APHIS to the Rescue
September 23, 2005
September 23, 2005 -- Lost in the midst of the larger story of mass evacuation of the Gulf Coast region in the wake of Hurricane Katrina, the Animal and Plant Health Inspection Service (APHIS) sent 50 veterinarians and wildlife experts to Mississippi and Louisiana to rescue household pets, zoo animals and livestock. Along the way, they rescued some 300 stranded citizens, as well.
Working with private-sector groups, APHIS employees helped to save some 10,000 animals in the aftermath of the flooding of New Orleans, and provided veterinary services at shelters where the animals are kept until their owners are located.
APHIS performed other animal rescue operations. It delivered fresh water and bales of hay to starving cattle. It assisted in the rescue of eight dolphins that were found swimming in the flooded streets of Biloxi, Miss., after their enclosure was destroyed during the hurricane. And finally, it rescued a group of mice from Tulane University that represented years of cancer research.

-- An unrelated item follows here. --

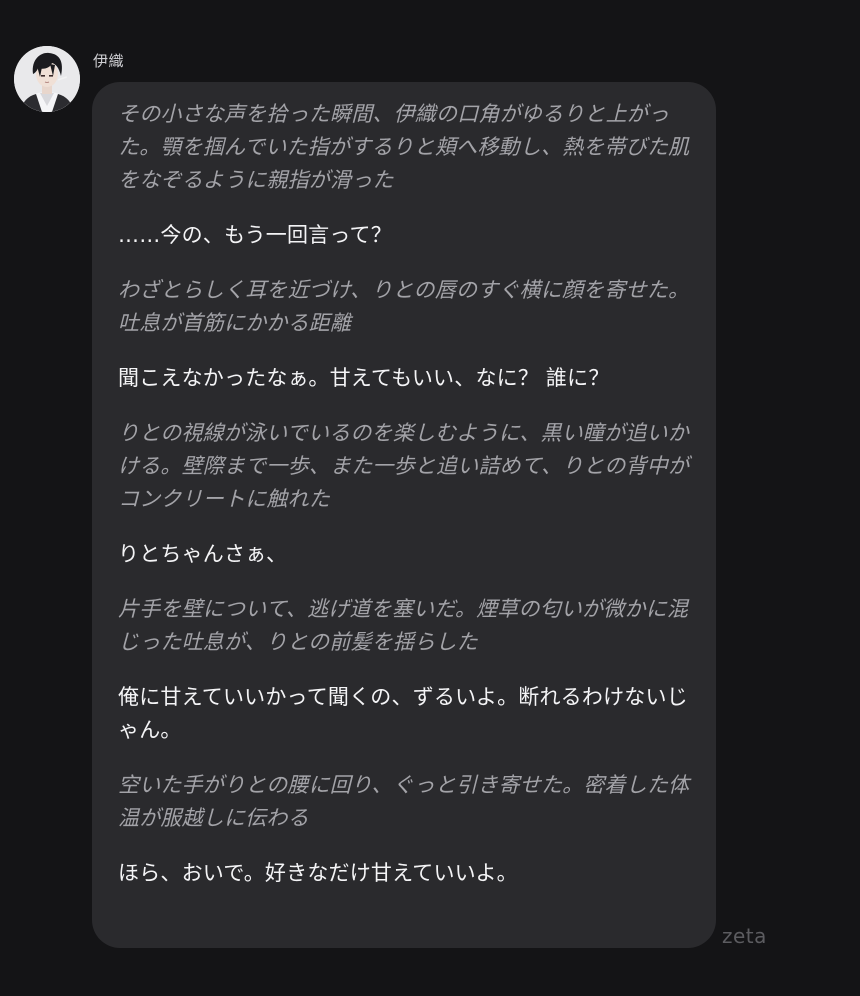 This screenshot has height=996, width=860. I want to click on dialogue-text: ほら、おいで。好きなだけ甘えていいよ。, so click(318, 873).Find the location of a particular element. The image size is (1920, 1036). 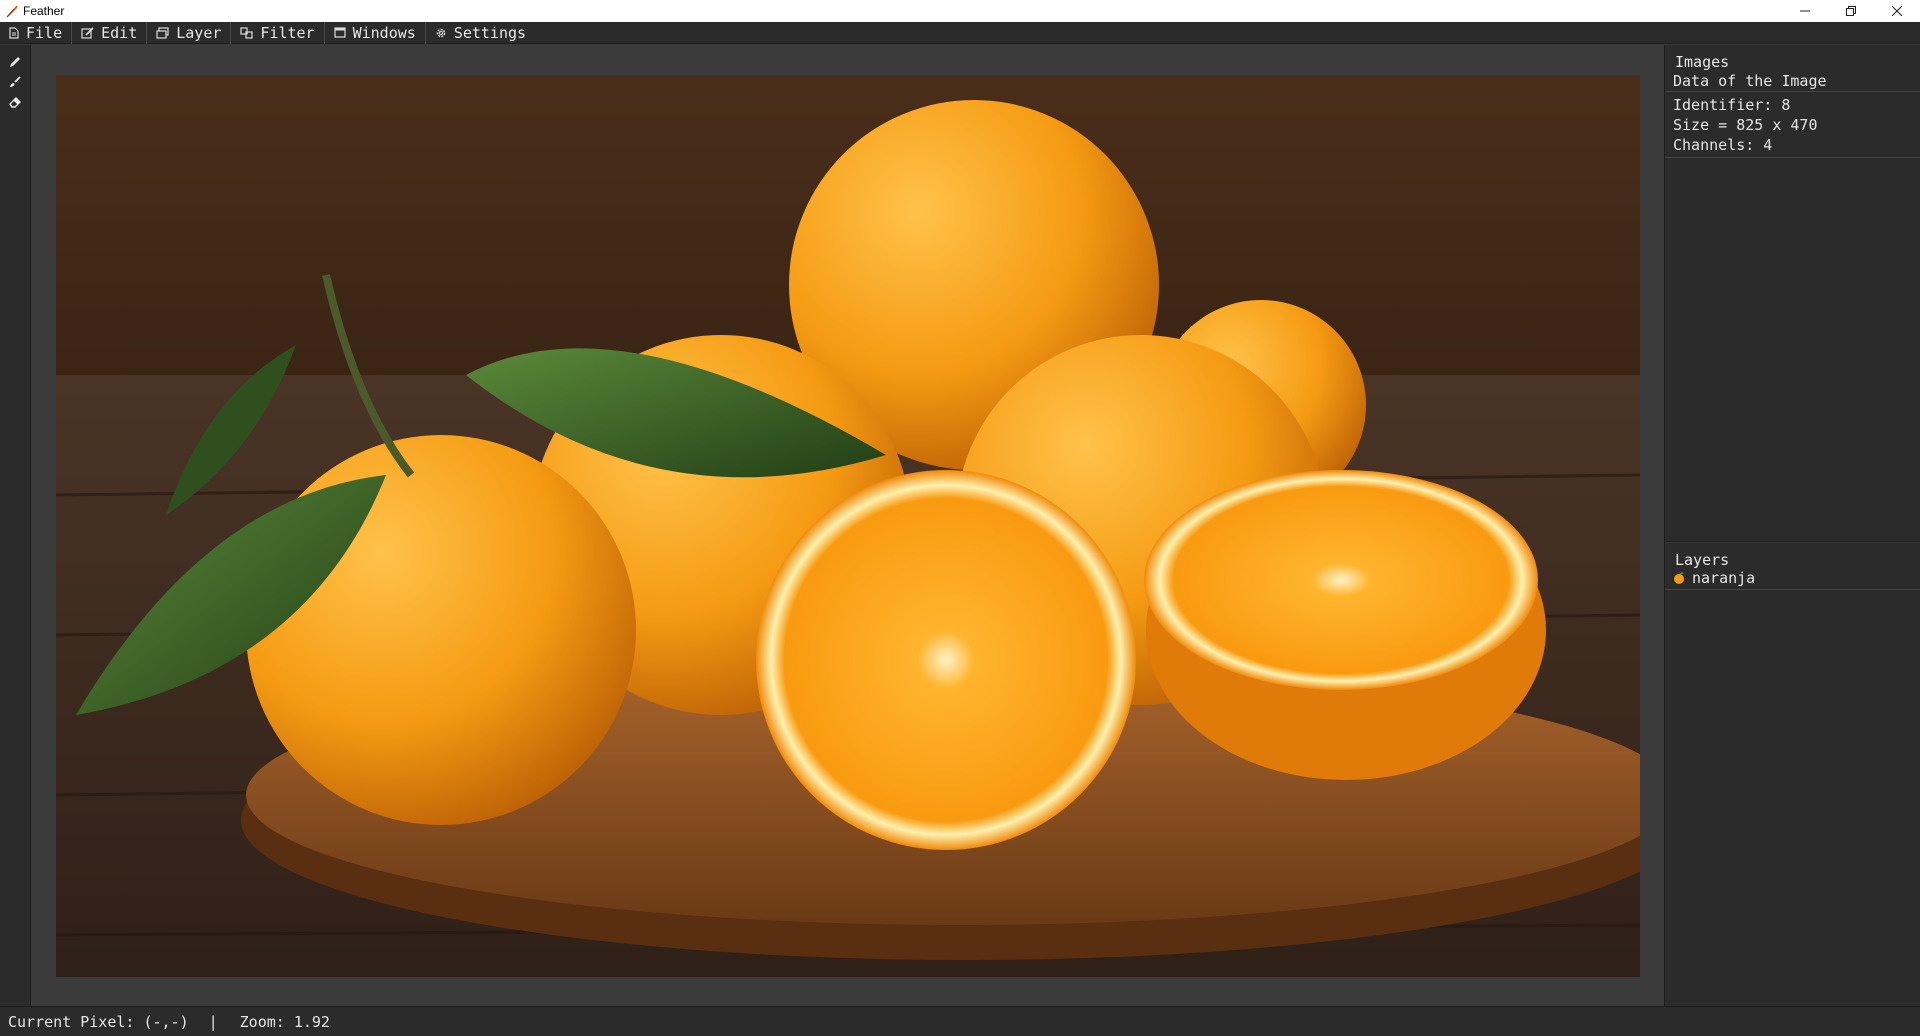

USDA provided water, food and temporary housing after the storm, and was gearing up to provide the same services in Texas as Hurricane Rita bore down on the Houston area on Thursday. The agency has pre-positioned supplies of food and beverages in Houston, Dallas, San Antonio, Austin and other cities to replenish reserve food supplies exhausted by evacuees from La. and Miss.